The key, whether you call on people to vote or not, is to organize a non-violent movement based on non-cooperation.

Notice that, in Venezuela, we tend to use the word abstención rather than “boycott,” and anyway treat the two as rough synonyms. That’s troubling. Abstention is passive: it’s about not doing something. A true boycott, by contrast, is a huge amount of work: organizing a grassroots movement against rigged elections is an enormous challenge.

The key, whether you call on people to vote or not, is to organize a non-violent movement based on non-cooperation, to undermine the authoritarian regime. As Chenoweth and Stephan: “a critical source of the success of nonviolent resistance is mass participation, which can erode or remove a regime’s main sources of power.”  

In their empirical study, Chenoweth and Stephan show that political changes in authoritarian regimes require, as a basic condition to a successful political change, planning coordinated demonstrations that, through non-violent instruments of non-cooperation, chip away at the regime’s power. Other conditions, like diplomatic pressure, are also important. But without mass participation in domestic action, political change is unlikely.

What are the basic conditions of an electoral boycott that increase the probability of a successful political change? In Blueprint for Revolution, Popovic  — founder of Serbia’s Otpor! movement that overthrew the Milosevic — sums it in a single phrase: “It’s Unity, Stupid!”
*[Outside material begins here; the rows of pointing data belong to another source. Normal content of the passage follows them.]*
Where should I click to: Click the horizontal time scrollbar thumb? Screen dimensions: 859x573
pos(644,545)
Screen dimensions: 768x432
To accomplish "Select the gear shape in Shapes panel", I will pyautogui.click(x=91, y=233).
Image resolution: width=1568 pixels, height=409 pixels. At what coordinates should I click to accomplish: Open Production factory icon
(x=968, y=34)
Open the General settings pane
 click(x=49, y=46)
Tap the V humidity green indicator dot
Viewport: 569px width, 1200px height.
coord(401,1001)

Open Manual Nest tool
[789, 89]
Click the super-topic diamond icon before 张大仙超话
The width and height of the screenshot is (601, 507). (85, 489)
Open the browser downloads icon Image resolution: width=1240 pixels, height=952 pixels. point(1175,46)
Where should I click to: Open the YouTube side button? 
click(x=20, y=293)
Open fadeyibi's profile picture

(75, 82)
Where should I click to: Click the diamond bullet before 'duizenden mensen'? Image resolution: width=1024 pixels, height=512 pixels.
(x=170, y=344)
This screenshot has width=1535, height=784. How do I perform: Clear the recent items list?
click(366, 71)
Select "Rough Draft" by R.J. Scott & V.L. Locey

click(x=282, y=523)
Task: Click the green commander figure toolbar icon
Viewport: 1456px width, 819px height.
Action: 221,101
In Popovic’s view, unity “is not only one of the most important elements of successful non-violent action but also the hardest to achieve”. Particularly in Venezuela, I add, as we witness with consternation the recent cracks in the opposition.

Back in our Tierra de Gracia, a strategy similar to the mobilization that Otpor! so brilliantly organized will help. But calling on people to stay home passively throughout the campaign and election day will do nothing to undermine the regime, and neither will trying to “win” an election that absolutely everyone can see rigged.

Putting in the hard work it takes to organize mass participation in a non-violent protest movement of non-cooperation just might, though.